Authorities also confirmed Friday that 34-year-old Chowchilla resident Conrado Virgen Mendoza, identified as Arriaga's brother, was arrested in Livermore on suspicion of aiding his brother's efforts to elude police. Details about Mendoza's arrest in the Tri-Valley were not released.
Detectives also arrested Arriaga's girlfriend, Ana Leyde Cervantes, 30, in Turlock on suspicion of aiding and abetting, and two other men, 25-year-old Adrian Virgen and 27-year-old Erik Razo Quiroz, were arrested on suspicion of being accessories to a felony.
According to Newman police, Arriaga was residing in the United States illegally.

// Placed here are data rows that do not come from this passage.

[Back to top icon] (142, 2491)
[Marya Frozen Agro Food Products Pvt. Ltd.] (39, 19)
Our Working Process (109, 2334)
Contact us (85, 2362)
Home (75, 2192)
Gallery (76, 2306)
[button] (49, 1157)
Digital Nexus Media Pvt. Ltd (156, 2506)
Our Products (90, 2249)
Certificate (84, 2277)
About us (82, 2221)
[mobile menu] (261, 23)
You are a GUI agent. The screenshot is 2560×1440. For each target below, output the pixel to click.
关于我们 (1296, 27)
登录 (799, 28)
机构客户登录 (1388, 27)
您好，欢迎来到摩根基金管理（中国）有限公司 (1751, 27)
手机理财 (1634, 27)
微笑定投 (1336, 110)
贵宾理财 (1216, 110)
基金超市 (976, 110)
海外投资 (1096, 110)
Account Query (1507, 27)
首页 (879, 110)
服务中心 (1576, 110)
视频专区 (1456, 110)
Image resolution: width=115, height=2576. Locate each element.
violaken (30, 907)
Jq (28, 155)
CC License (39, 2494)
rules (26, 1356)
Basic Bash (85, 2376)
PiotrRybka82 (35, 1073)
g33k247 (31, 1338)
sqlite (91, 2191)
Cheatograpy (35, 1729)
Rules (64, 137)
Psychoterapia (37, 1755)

Youngblood said Arriaga's status still needs to be confirmed, and the loss of a police officer's life is the priority in this case.
"His immigration status is secondary, however it's extremely important that we get there and confirm whether the person had a right to be in this country or not," Youngblood said.
President Donald Trump leveraged the killing to promote his border wall plan last week, tweeting, "There is right now a full scale manhunt going on in California for an illegal immigrant accused of shooting and killing a police officer during a traffic stop. Time to get tough on Border Security. Build the Wall!"
Youngblood emphasized his opposition was to sanctuary county laws that limit deputies from sharing information with federal authorities and said law enforcement in California have an extremely good network of communication.
"When you use a firearm against a police officer, you can run but you can't hide," Youngblood said. "When you attack someone who's doing an honorable profession, no stone goes unturned."
The Stanislaus County deputy sheriff's union has created an official donation page at https://bit.ly/2LDVO6z to raise money for Singh's family.
Singh had been on track to lead the Police Department one day, Newman Police Chief Randy Richardson said, and was a proud officer who did everything he could to improve at his job.
"He was a police officer, but more importantly he was a human being, and that's how he would want to be remembered," Richardson said.
In other news
The Alameda County Coroner's Bureau last Friday confirmed the identity of the transient man who died after being hit by a BART train on the tracks between the Castro Valley and West Dublin-Pleasanton stations last month.
Victor Hernandez Cardenas, 37, succumbed at the scene to multiple blunt injuries after being struck while around the tracks at about 11:15 a.m. Dec. 10, according to authorities.
Coroner's officials reported having difficulty locating next of kin for Hernandez Cardenas to notify, a required step before a fatal victim's identity is released to the public.
BART police have not confirmed why the man was on the BART tracks or how he gained access that morning.
"Police are classifying this as an 'unattended death' and believe the decedent entered the BART right-of-way of his own volition," BART spokesman Jim Allison said on Friday, explaining that "unattended death" is police terminology for a case when a person is alone when they died. "No further information is available."